■ WORK TASK: Every line from the first record below down to the line that includes "Image resolution: width=600" must be reproduced exactly; the pictures are not.

-------- DATASET EXCERPTS

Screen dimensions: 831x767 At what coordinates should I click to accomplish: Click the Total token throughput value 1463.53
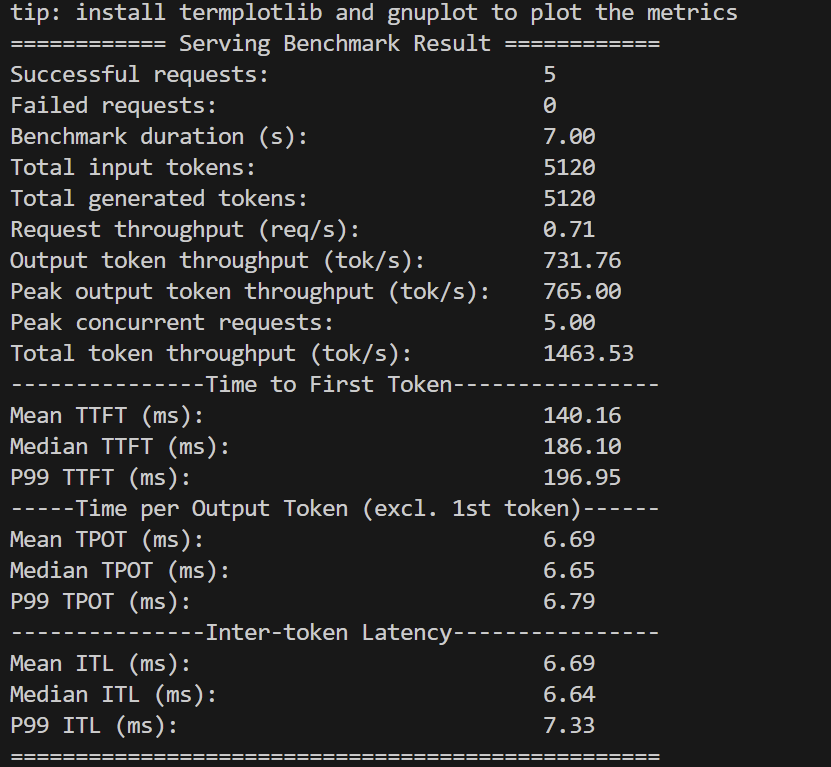[x=588, y=354]
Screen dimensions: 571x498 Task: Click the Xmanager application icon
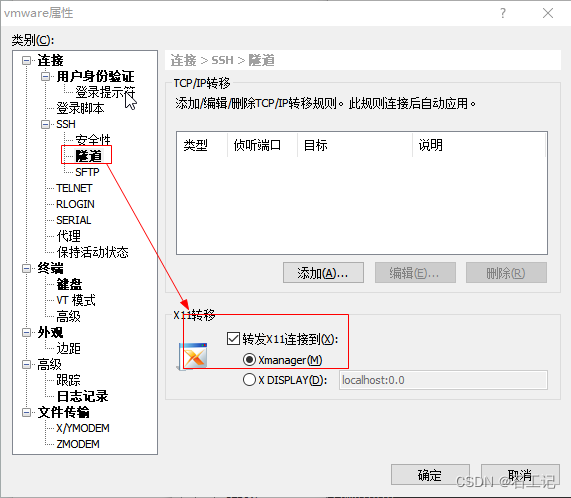pos(193,355)
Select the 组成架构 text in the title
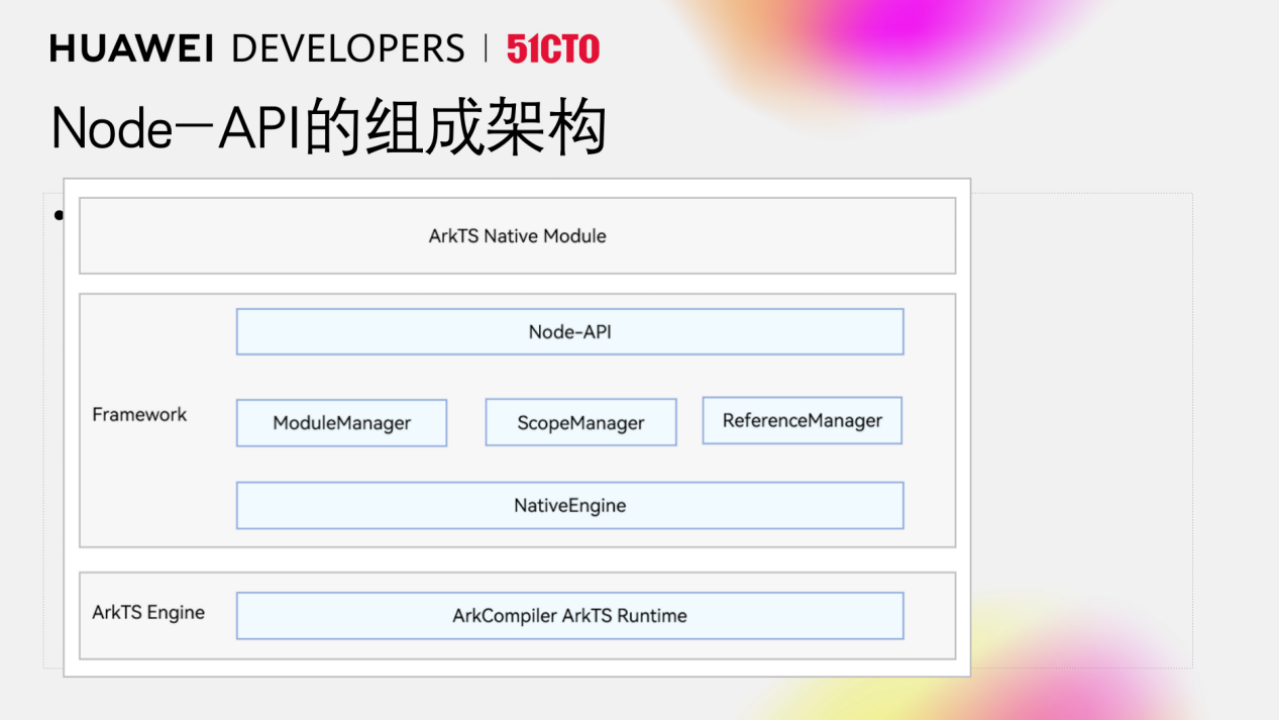The image size is (1279, 720). [485, 129]
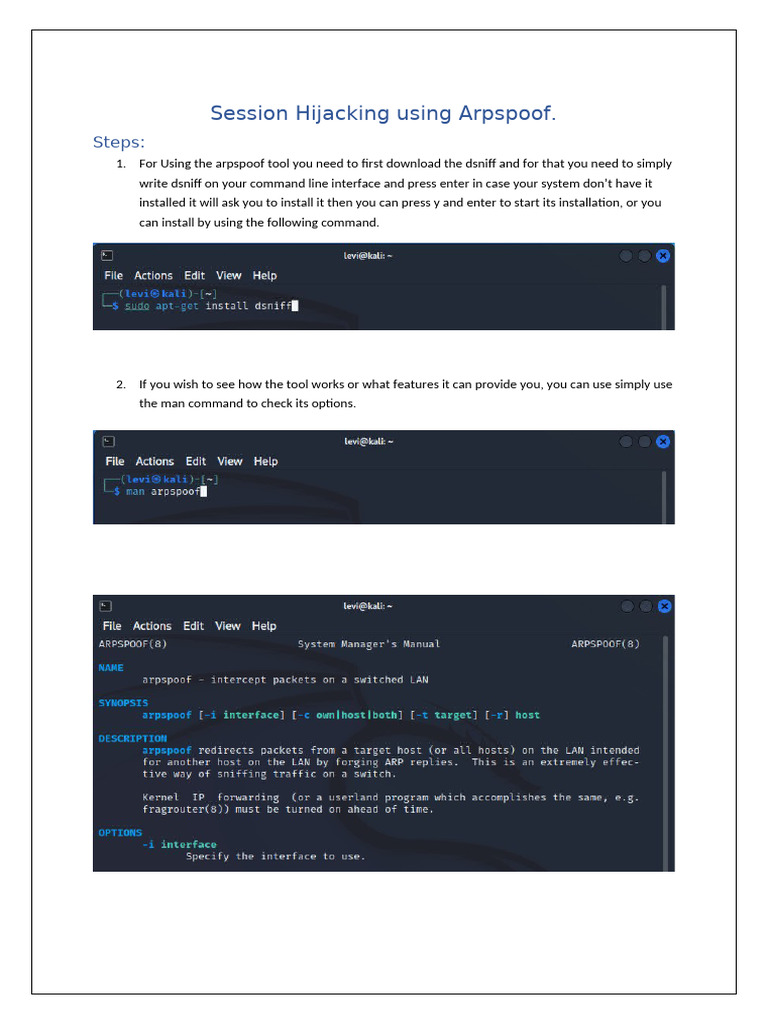Viewport: 768px width, 1024px height.
Task: Open View menu in the 'man arpspoof' terminal
Action: click(230, 462)
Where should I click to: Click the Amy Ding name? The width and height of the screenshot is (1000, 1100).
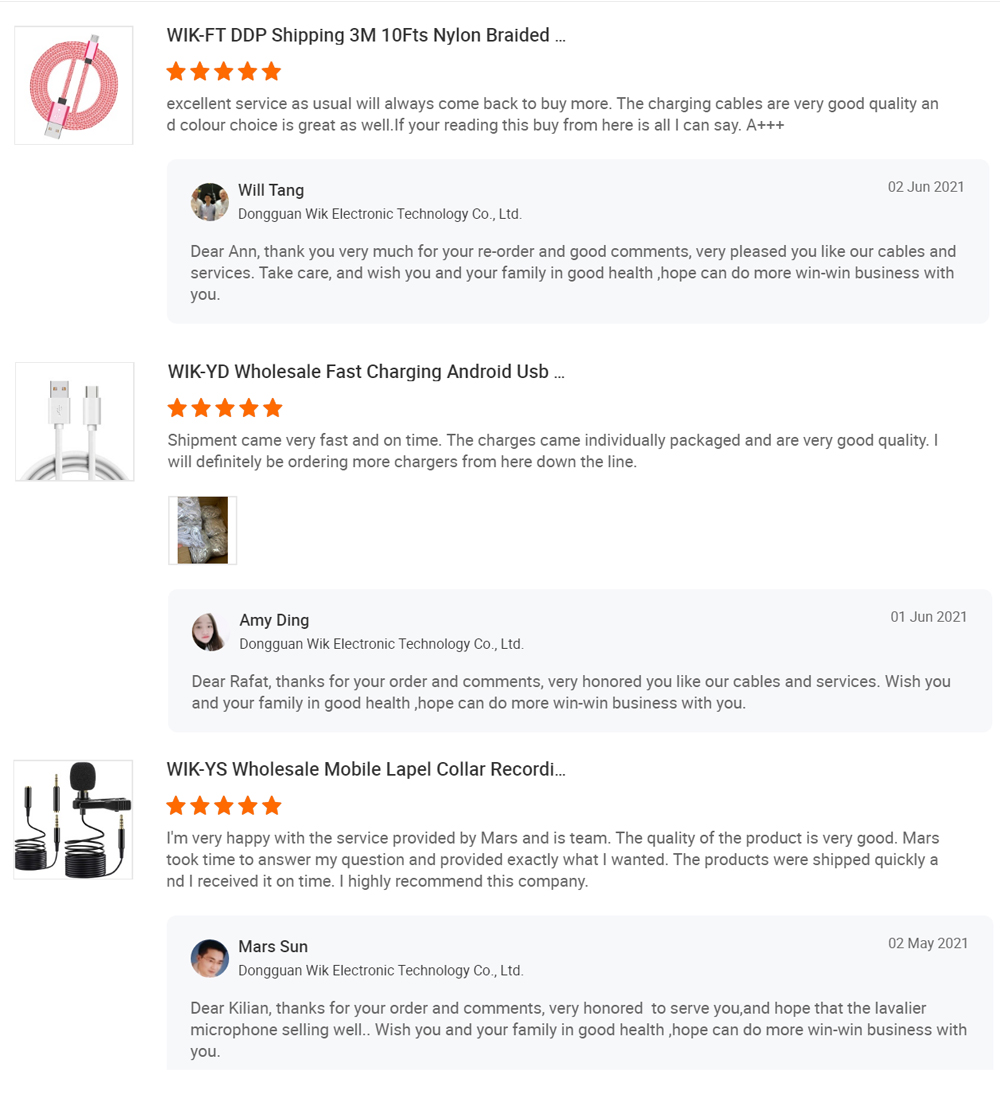(x=274, y=620)
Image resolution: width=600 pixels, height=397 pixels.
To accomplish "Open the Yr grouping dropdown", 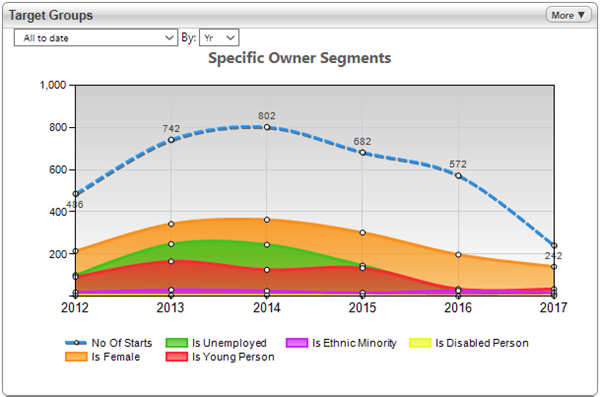I will click(219, 38).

----------------

■ REPLY TO THE EXERCISE:
Screen dimensions: 831x767 At what coordinates should I click to accomplish: Click the Total token throughput value 1463.53
[x=588, y=354]
Screen dimensions: 571x498 Task: Click the Xmanager application icon
pos(193,355)
Select the 组成架构 text in the title
The image size is (1279, 720). [485, 129]
Viewport: 768px width, 1024px height.
Task: Open View menu in the 'man arpspoof' terminal
Action: click(230, 462)
Where should I click to: Click the Amy Ding name? The width and height of the screenshot is (1000, 1100).
(x=274, y=620)
Image resolution: width=600 pixels, height=397 pixels.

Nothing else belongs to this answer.